If Rush Limbaugh's ex-housekeeper Wilma Cline tape-recorded her prescription drug sales to the talk radio megastar, as claimed in the National Enquirer, she committed a felony punishable by up to five years in jail, according to lawyers familiar with case.
That means that Mrs. Cline - and not Mr. Limbaugh - could be the one doing jail time if the Florida State's Attorney's office decides to prosecute.
Although so-called legal experts outside Florida have repeatedly called Mrs.
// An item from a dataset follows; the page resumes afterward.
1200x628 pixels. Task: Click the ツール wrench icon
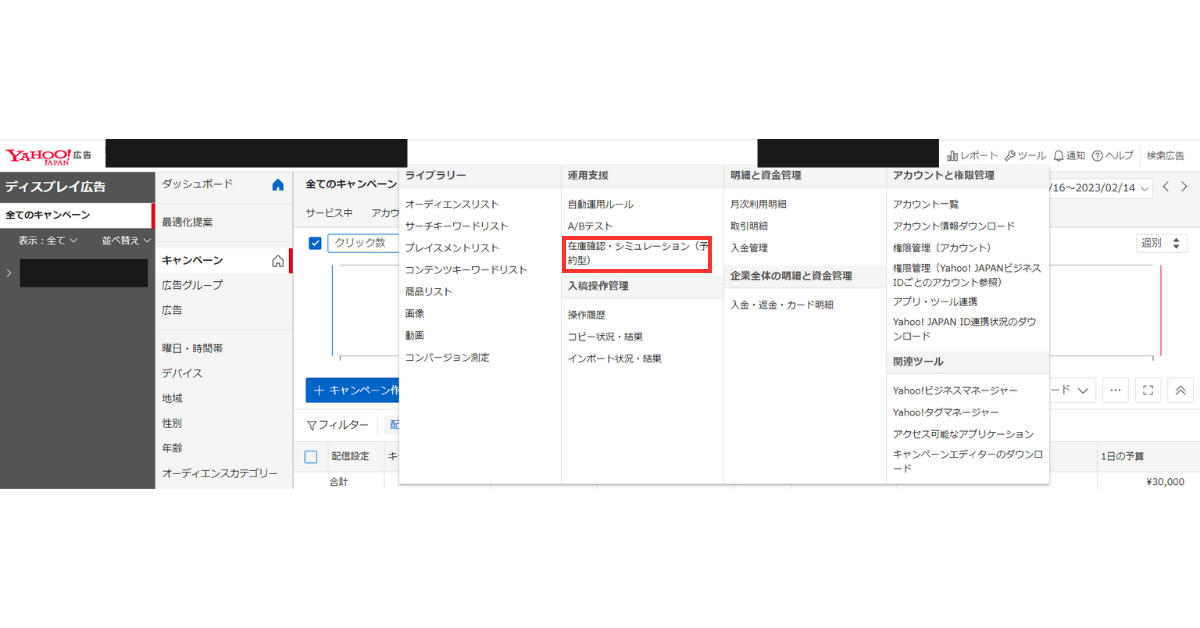pyautogui.click(x=1010, y=156)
Cline's tapes the most legally problematic evidence against Limbaugh, Assistant State's Attorney James Martz told the Palm Beach Post that Cline's recordings were illegally obtained and would therefore be inadmissible in court.
"Such tapings can't even be heard by prosecutors," said Martz, who is
currently heading up the larger drug probe in which Limbaugh became ensnared.
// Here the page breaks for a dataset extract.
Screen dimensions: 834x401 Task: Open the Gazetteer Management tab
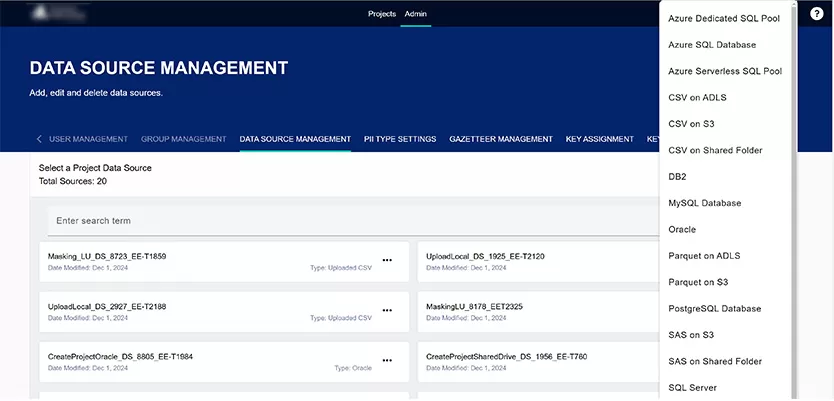tap(500, 139)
Based on interviews with Martz and other local lawyers, the Post reported last week, "If Wilma Cline did tape Limbaugh without his knowledge, that is a third-degree felony punishable by up to five years in prison."
Martz's office would not comment on whether it has granted Cline immunity, but last week lawyers familiar with the case told the New York Daily News that the housekeeper's decision to sell her story to the National Enquirer compromised an ongoing drug probe in which Limbaugh was not the target.
Commenting on the strength of the case against the top talker without Cline's tapes, Florida attorney Michael Salnick told the Post, "I think it's legal suicide to go after a guy like Limbaugh with evidence as flimsy as this."